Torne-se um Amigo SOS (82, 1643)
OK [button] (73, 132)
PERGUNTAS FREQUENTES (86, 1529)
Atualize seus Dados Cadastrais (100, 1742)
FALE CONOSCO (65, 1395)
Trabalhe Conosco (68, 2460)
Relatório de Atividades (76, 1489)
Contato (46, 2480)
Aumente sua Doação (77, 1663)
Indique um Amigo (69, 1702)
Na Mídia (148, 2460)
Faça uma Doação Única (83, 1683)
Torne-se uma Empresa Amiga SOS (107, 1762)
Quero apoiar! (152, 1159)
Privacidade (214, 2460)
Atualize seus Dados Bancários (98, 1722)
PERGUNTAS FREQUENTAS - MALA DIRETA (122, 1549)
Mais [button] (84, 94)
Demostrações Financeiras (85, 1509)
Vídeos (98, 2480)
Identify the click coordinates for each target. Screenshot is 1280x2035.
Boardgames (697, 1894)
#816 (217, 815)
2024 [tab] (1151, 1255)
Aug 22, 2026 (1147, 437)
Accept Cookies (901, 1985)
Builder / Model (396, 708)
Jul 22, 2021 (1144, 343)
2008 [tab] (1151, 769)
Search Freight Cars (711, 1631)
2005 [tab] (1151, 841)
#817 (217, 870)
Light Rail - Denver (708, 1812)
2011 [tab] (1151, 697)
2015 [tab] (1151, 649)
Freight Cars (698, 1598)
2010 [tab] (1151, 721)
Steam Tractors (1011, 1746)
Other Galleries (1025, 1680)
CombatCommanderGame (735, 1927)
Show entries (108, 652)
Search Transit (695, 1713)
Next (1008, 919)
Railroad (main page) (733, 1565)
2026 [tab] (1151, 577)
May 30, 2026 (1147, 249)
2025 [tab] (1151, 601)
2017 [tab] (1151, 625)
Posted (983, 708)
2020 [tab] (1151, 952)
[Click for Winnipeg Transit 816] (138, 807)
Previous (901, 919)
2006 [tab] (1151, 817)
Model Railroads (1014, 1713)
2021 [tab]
══════════
* **HOW TO COMPLETE THIS TASK**: The data above is to be given again, with every line exact.

* **THE COMPLETED TASK**:
Torne-se um Amigo SOS (82, 1643)
OK [button] (73, 132)
PERGUNTAS FREQUENTES (86, 1529)
Atualize seus Dados Cadastrais (100, 1742)
FALE CONOSCO (65, 1395)
Trabalhe Conosco (68, 2460)
Relatório de Atividades (76, 1489)
Contato (46, 2480)
Aumente sua Doação (77, 1663)
Indique um Amigo (69, 1702)
Na Mídia (148, 2460)
Faça uma Doação Única (83, 1683)
Torne-se uma Empresa Amiga SOS (107, 1762)
Quero apoiar! (152, 1159)
Privacidade (214, 2460)
Atualize seus Dados Bancários (98, 1722)
PERGUNTAS FREQUENTAS - MALA DIRETA (122, 1549)
Mais [button] (84, 94)
Demostrações Financeiras (85, 1509)
Vídeos (98, 2480)
Identify the click coordinates for each target. Screenshot is 1280x2035.
Boardgames (697, 1894)
#816 (217, 815)
2024 [tab] (1151, 1255)
Aug 22, 2026 (1147, 437)
Accept Cookies (901, 1985)
Builder / Model (396, 708)
Jul 22, 2021 (1144, 343)
2008 [tab] (1151, 769)
Search Freight Cars (711, 1631)
2005 [tab] (1151, 841)
#817 (217, 870)
Light Rail - Denver (708, 1812)
2011 [tab] (1151, 697)
2015 [tab] (1151, 649)
Freight Cars (698, 1598)
2010 [tab] (1151, 721)
Steam Tractors (1011, 1746)
Other Galleries (1025, 1680)
CombatCommanderGame (735, 1927)
Show entries (108, 652)
Search Transit (695, 1713)
Next (1008, 919)
Railroad (main page) (733, 1565)
2026 [tab] (1151, 577)
May 30, 2026 (1147, 249)
2025 [tab] (1151, 601)
2017 [tab] (1151, 625)
Posted (983, 708)
2020 [tab] (1151, 952)
[Click for Winnipeg Transit 816] (138, 807)
Previous (901, 919)
2006 [tab] (1151, 817)
Model Railroads (1014, 1713)
2021 [tab]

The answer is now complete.